Fudge frosting can also be made with melted chocolate instead of cocoa powder.

Cream Cheese Frosting

The staple of a red velvet cake, cream cheese frosting is known for its tangy flavour and white colouring. It’s essentially made the same as buttercream is, but instead of butter uses mostly cream cheese. Just simply mix cream cheese and a bit of butter until combined, add in vanilla extract, salt and then powdered sugar until it’s all incorporated. It goes especially well with vegetable cakes and bakes that have a lot of moisture. It’s quite easy to pipe but can begin to melt in warmer conditions like normal buttercream.

Seven Minute Frosting

If you’re looking to make a fast frosting, this one does exactly what it says on the tin. This frosting uses no butter and creates a meringue-like consistency.
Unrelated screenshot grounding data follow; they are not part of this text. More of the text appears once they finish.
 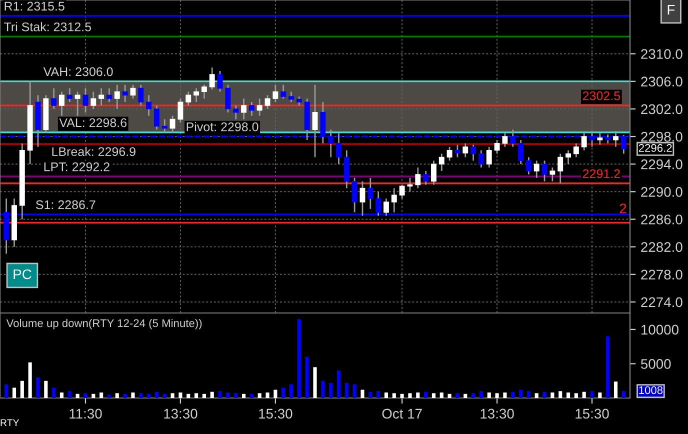 I want to click on ref-line-label: S1: 2286.7, so click(x=66, y=205).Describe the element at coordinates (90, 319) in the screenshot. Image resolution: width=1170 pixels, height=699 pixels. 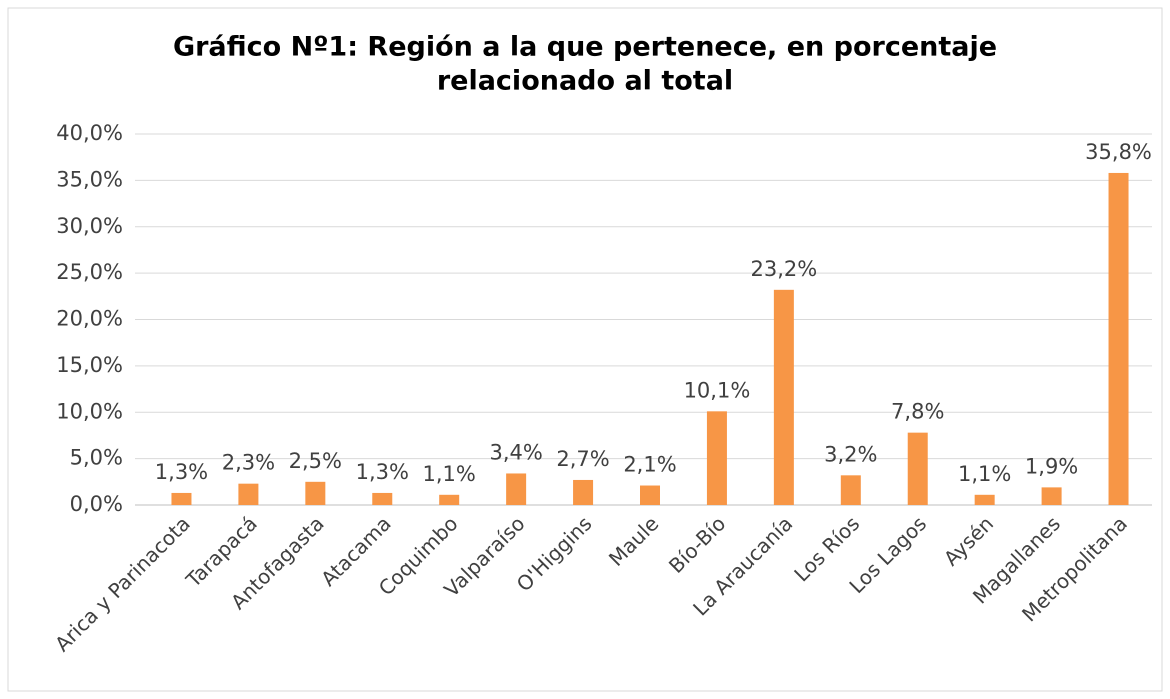
I see `y-tick-label: 20,0%` at that location.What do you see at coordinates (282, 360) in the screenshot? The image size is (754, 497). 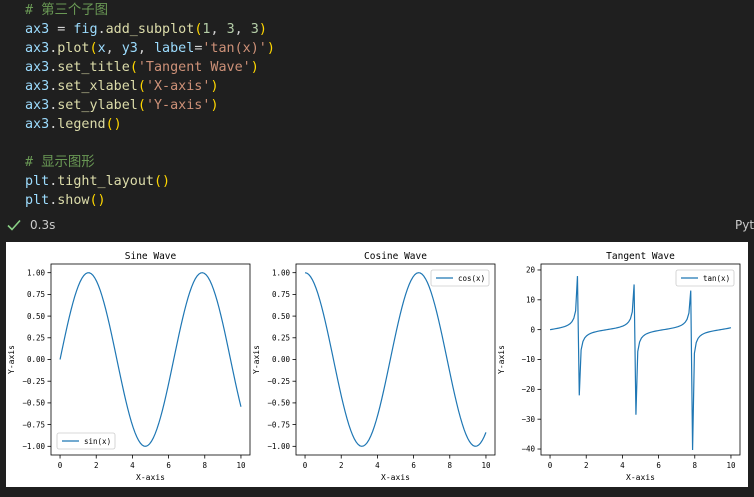 I see `y-tick-label: 0.00` at bounding box center [282, 360].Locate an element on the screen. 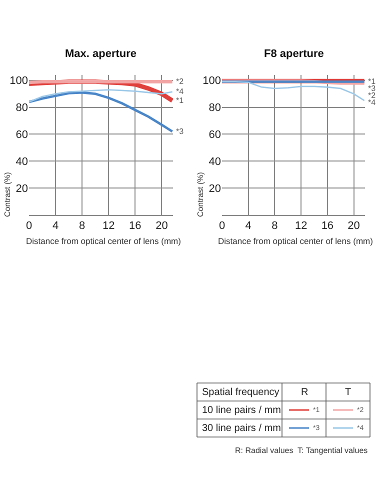  series-label: *1 is located at coordinates (180, 100).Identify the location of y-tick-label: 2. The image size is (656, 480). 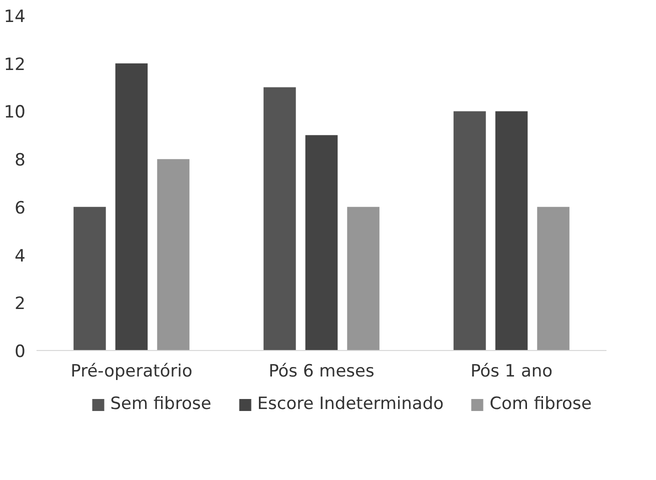
(20, 304).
It is fluffy and airy that hardens over time, with a marshmallow-like flavour. To make it, you must:

  1. Add sugar, egg whites, water and cream of tartar together and mix until combined.
  2. Plae your bowl on a bain-marie and whisk until frothy.
  3. Then beat the mixture by hand for approximately seven minutes until you achieve stiff peaks.

Ganache

Ganache is a bit like a cross between frosting and icing, perfect for dipping doughnuts into or pouring over a cake as a glaze. It should be a glossy dark brown colour, tasting rich and chocolatey. It should be pourable and consists of just two ingredients. Here’s how you make it:

  1. Chop up your chocolate. This could be dark, milk or white depending on your preference.
  2. In a pan, heat heavy cream or heavy whipping cream until it is just under boiling.
  3. Place your chocolate into a heatproof bowl and then pour the cream over the chocolate, allowing this to sit for a few minutes.
  4. Then whisk this until the ganache thickens and the two ingredients are combined.
  5. If you wish to create a thicker, pipable consistency then whip this mixture over high heat for about four minutes.
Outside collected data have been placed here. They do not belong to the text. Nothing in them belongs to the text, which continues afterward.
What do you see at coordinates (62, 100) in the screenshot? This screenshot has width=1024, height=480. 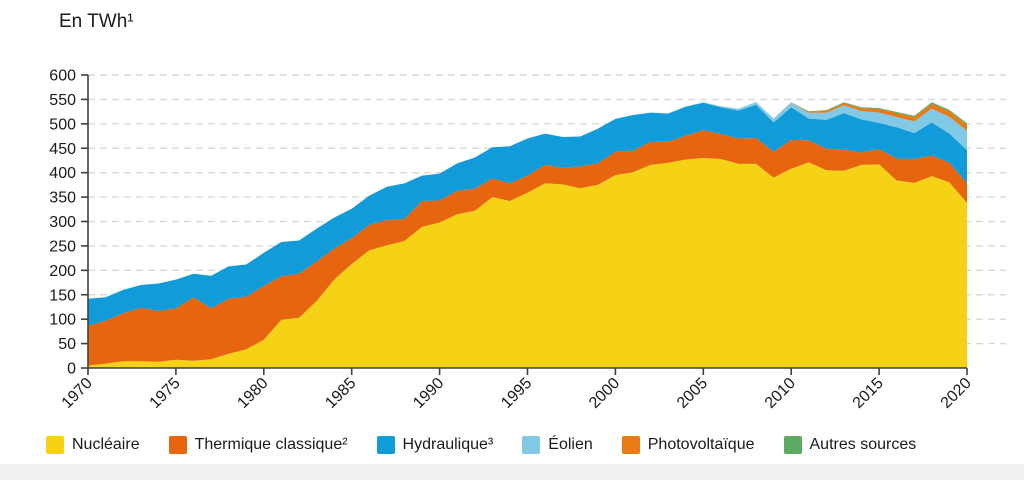 I see `y-tick-label: 550` at bounding box center [62, 100].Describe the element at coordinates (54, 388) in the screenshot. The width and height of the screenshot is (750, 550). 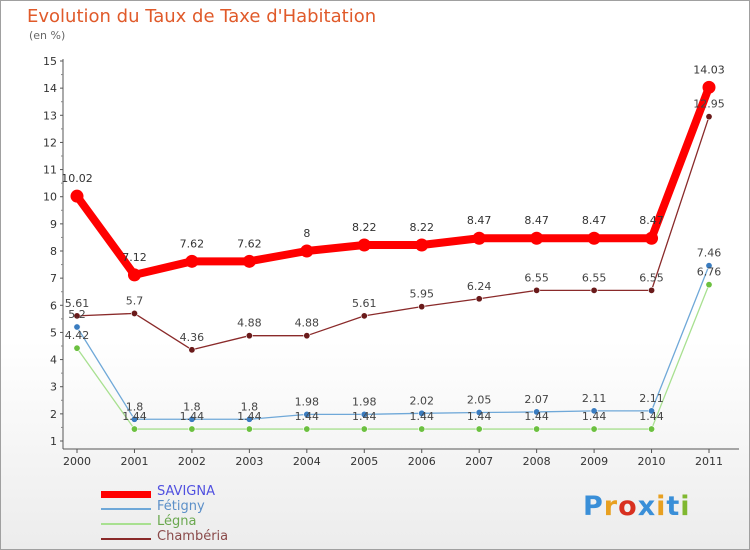
I see `y-tick-label: 3` at that location.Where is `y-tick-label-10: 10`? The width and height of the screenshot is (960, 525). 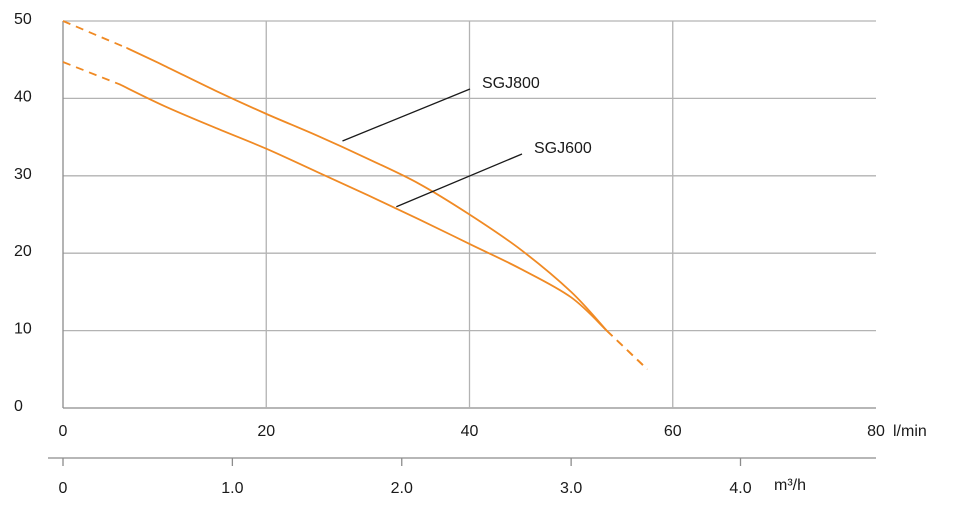
y-tick-label-10: 10 is located at coordinates (23, 330).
For a quick and easy homemade dessert, beat the ganache until it’s fluffy and stiff, then form the mixture into balls and chill. You’ll end up with some delicious chocolate truffles that you can then add decoration to or eat as is.

Fondant

Fondant is available to purchase in shops to save you the hassle, but it can also be made from scratch if you’re up to the challenge! It should taste sweet and can be any colour you desire, but the original product is often white. It should be slightly chewy and malleable, able to be rolled out to create a smooth cover onto cakes. You can also mould and cut it into shapes for decoration. Here’s how you make fondant:

  1. Add clear, unflavored gelatin to cold water and wait until this thickens. Then mix and heat until dissolved.
  2. Add glucose or corn syrup and glycerin to the mixture and then slowly stir in the shortening and remove from heat until melted. You should add any flavourings in at this point and allow the mixture to cool.
  3. Place half of your icing sugar in a bowl and create a well, then pour the mixture in and mix.
  4. When the sugar is nearly incorporated, add the rest of the sugar.
  5. The mixture should then be ready to knead. Sprinkle some powdered sugar on the surface first so it doesn’t stick. Once you have rolled it out, it’s ready for use.